ESTRATTO DEL DOCUMENTO>
------------
Nel frattempo, però, il nostro governo aveva deciso unilateralmente di sospendere tutti i voli da e per la Cina e di disporre l’effettuazione di test generalizzati sui viaggiatori provenienti dall’estero, senza effettuare il monitoraggio di chi proveniva da lì attraverso altri paesi. Si è ritenuta preferibile, insomma, una linea di maggiore prudenza. Questa linea non è stata sconfessata dal Consiglio dei ministri dell’Ue, il quale ha ritenuto utili le misure già prese dai singoli governi, incluso il nostro, per proteggere la salute pubblica. Tuttavia, in seguito sono emersi i sintomi d’una non piena fiducia di alcuni partner nei confronti della capacità del nostro paese di far fronte all’emergenza. Le conseguenze possono risultare ben più diffuse, e gravi, rispetto alle crisi alimentari e sanitarie del recente passato. Possono determinare il ristagno dell’economia.

 

Sulla crisi di fiducia rischiano d’influire negativamente i complicati rapporti tra le nostre autorità centrali e quelle regionali. Dopo la riforma costituzionale del 2001, la distribuzione delle competenze tra i vari livelli di governo è divenuta più complessa, si sono rafforzati i poteri di veto, a scapito dei poteri di decisione e di azione. Nei due decenni successivi, non sono mancate instabilità e tensioni, ma esse hanno riguardato prevalentemente l’ordine pubblico e la sicurezza e non sono arrivate a intaccare gli interessi della collettività, grazie alla presenza di una collaudata struttura amministrativa nazionale e ad alcuni interventi correttivi. Ma quando le difficoltà e le tensioni si sono manifestate in settori, come la Sanità, per i quali le competenze sono distribuite tra il centro e la periferia, la gestione si è rivelata più difficile. Ormai, anche tra coloro i quali – per motivi più o meno validi – si sono opposti alla riforma costituzionale intrapresa nel 2016, molti si sono resi conto che occorre distinguere più chiaramente le sfere di azione delle varie istituzioni pubbliche e migliorare i meccanismi di collegamento, per rafforzare la fiducia tra quanti hanno responsabilità di guida delle politiche pubbliche. La dimensione interna allo stato e quella esterna sono, dunque, connesse, ai fini delle politiche anticrisi. È un’importante lezione da trarre da queste traversie, insieme all’inconsistenza delle contestazioni mosse ai saperi specialistici, alla competenza.
------------
Righe di un dataset
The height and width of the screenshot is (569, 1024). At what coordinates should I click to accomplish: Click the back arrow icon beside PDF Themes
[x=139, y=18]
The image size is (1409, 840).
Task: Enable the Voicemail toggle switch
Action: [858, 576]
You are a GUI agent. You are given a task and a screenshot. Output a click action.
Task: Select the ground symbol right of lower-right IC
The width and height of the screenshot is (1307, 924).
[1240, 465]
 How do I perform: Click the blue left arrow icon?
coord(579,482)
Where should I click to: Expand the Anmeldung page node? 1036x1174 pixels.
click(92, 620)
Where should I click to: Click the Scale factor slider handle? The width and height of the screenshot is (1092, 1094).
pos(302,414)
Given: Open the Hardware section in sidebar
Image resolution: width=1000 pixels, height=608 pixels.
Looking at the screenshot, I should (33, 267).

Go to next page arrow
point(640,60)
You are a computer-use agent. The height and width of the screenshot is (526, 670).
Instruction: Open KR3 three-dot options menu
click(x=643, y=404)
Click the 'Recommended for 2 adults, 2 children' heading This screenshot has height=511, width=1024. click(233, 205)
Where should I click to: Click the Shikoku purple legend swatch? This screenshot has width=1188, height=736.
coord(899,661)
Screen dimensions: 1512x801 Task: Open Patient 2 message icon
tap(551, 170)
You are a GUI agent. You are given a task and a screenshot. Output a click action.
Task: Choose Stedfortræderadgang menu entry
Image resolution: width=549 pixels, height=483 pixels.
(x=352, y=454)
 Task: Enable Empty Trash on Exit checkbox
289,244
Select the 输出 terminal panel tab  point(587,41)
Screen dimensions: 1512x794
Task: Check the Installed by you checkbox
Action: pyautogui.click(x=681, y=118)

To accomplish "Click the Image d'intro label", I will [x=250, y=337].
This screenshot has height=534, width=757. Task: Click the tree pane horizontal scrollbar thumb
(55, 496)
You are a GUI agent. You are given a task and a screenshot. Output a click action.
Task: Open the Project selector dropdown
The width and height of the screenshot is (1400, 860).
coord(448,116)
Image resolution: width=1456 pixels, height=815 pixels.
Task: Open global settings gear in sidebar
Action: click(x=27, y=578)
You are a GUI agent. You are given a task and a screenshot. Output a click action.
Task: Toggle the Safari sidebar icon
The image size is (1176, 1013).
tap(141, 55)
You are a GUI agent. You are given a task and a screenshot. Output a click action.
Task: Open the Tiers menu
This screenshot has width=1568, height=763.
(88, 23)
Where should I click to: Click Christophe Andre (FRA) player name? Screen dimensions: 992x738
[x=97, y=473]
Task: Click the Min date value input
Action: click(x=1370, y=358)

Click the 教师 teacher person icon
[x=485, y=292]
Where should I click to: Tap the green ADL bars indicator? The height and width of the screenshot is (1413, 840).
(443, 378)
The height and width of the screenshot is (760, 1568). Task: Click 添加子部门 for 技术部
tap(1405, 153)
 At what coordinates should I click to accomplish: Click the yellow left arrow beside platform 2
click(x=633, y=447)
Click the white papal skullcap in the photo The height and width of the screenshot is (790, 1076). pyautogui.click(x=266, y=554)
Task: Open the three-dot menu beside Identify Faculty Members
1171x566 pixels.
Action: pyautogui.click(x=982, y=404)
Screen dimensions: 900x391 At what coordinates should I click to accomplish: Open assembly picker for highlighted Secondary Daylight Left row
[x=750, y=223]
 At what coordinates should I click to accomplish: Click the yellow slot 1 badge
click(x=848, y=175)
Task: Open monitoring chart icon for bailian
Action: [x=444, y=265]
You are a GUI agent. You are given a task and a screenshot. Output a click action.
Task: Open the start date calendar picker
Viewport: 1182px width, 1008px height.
------------
ISTRUZIONI>
1/ Rispondi a queste domande sull'estratto:
(a) Quali voli ha deciso di sospendere il governo?
(b) In quale anno è avvenuta la riforma costituzionale che ha reso più complessa la distribuzione delle competenze?
(c) Quale settore viene indicato come esempio di competenze distribuite tra il centro e la periferia?
2/ Queste affermazioni concordano con l'estratto? Per ciascuna rispondi sì o no e cita le parole che lo stabiliscono.
(a) Il Consiglio dei ministri dell'Ue ha sconfessato la linea del governo.
(b) Dopo la riforma del 2001 si sono rafforzati i poteri di veto.
(c) Le tensioni dei due decenni successivi hanno intaccato gli interessi della collettività.
3/ Quali ambiti nomina l'estratto come terreno di difficoltà, instabilità o tensioni dopo la riforma del 2001? Elencali tutti.
Questi record provengono da un'altra fonte.

SOLUZIONI>
1/
(a) Tutti i voli da e per la Cina.
(b) Nel 2001.
(c) La Sanità.

2/
(a) No: "Questa linea non è stata sconfessata dal Consiglio dei ministri dell’Ue".
(b) Sì: "si sono rafforzati i poteri di veto, a scapito dei poteri di decisione e di azione".
(c) No: "non sono arrivate a intaccare gli interessi della collettività".

3/ L'ordine pubblico, la sicurezza, la Sanità.